> Actions to take
**A)** In the article about the Washington Senate race, who is Sen. Patty Murray's Republican challenger?
**B)** Transcribe the Senate race article word for word, between "Six years ago" and "in the polls.", inclusive.
**C)** Resume the article on the Murray–Smith Senate race where it stops, and add the next few paragraphs.

> Study text
***

Big bucks may decide the close Senate race in Washington
Sen. Patty Murray faces GOP challenger, Rep. Linda Smith
By Brooks Jackson/CNN
SEATTLE (October 20) -- In the shadow of Mt. Ranier, in the state of Washington, it's the year of the women. Democratic Sen. Patty Murray is fighting for re-election against Republican Rep. Linda Smith. The only certainty in this race -- a woman will win.
Six years ago Murray was the "mom in tennis shoes," the everywoman who got it in a way no male senator could.
Now -- despite better shoes -- she's struggling, garnering barely more than 50 percent in the polls.
"I am the only senator in the history of this country to be a pre-school teacher before I became a United States senator," Murray tells an amused audience.
Even supporters admit her Senate record is mediocre. A newspaper endorsing her said her grasp of issues is "much improved" despite a "slow learning curve."
And Murray's support is soft compared to Smith's devoted followers who once gathered 40,000 write-in votes in 10 days, allowing her to win a House primary.
Murray's big advantage is money and lots of negative TV ads. Nearly $1 million in "issue ads" attacking Smith, financed by the Democratic party
"Smith voted against Head Start. Smith voted against school lunches," touts an ad sponsored by the Washington State Democrats.
Smith demanded more than a dozen debates but Murray agreed to only one, that was broadcast during a World Series game.
While Murray's campaign ran this ad: "Linda Smith has voted to cut Medicare to give tax breaks to millionaires," that attack angered at least one Smith supporter.
"Negative ads. They love negative ads," former GOP presidential candidate Bob Dole said at a Smith campaign event. "They've got a lot of money and run a lot of them. Tear people down."

***

> Available data
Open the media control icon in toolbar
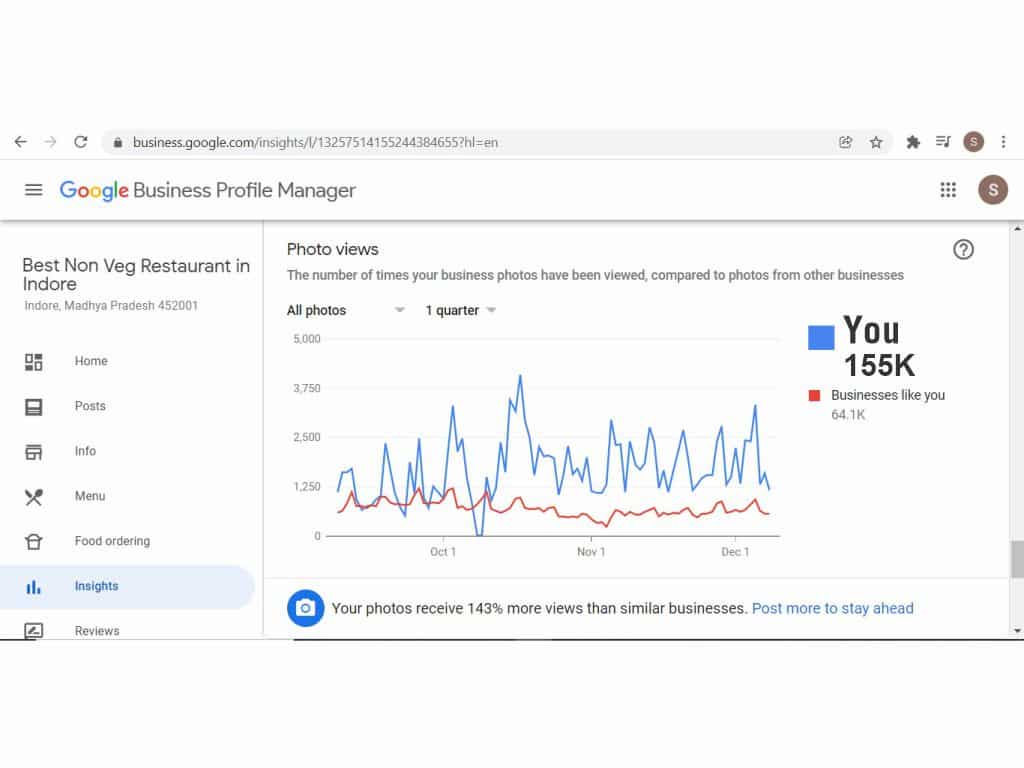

***

> Answers to the tasks
**A)** Her challenger is Republican Rep. Linda Smith.

**B)**
Six years ago Murray was the "mom in tennis shoes," the everywoman who got it in a way no male senator could.
Now -- despite better shoes -- she's struggling, garnering barely more than 50 percent in the polls.

**C)**
"This will be interesting to see if she can run a total, media-only campaign, with just negative ads. And hide. Or whether that's going to be her last race," Smith said
These two women disagree on nearly everything: Smith is anti-abortion, against state hiring preferences for minorities and women, opposed to hate-crime legislation, against most-favored-nation trade status for China. The opposite of Murray.
Smith does agree with Murray on campaign finance legislation. And that may be why Republican Campaign Chairman Mitch McConnell (R-Kentucky) is withholding party money from Smith.
"They tell us they do not have enough money at this point to fully fund this race," said Dale Foreman, Washington state's Republican party chairman.
But when asked if he believes that lack of funds is the real reason the GOP pocketbook has been closed to Smith, Foreman admits, "I'm skeptical. I think that they have made a decision that Linda is (an) outspoken opponent of campaign finance reform."
McConnell did send $100,000 after that, but is still withholding the full $440,000 the party could legally give.
Smith's ads are seen far less frequently than Murray's, partly because she refuses to take political action committee money while Murray took in more than $500,000 from PACs -- with no apologies.
"I am working very hard to win this election," Murray says. "I want to be back in the U.S. Senate. I want to be there when we talk about health care next year. I want to be there when we decide the future of social security."
Murray's PAC money and party support add up to nearly a $2-million advantage over Smith. Murray's election six years ago heralded the year of the woman. If she's re-elected it may remembered here as the year of the big bucks.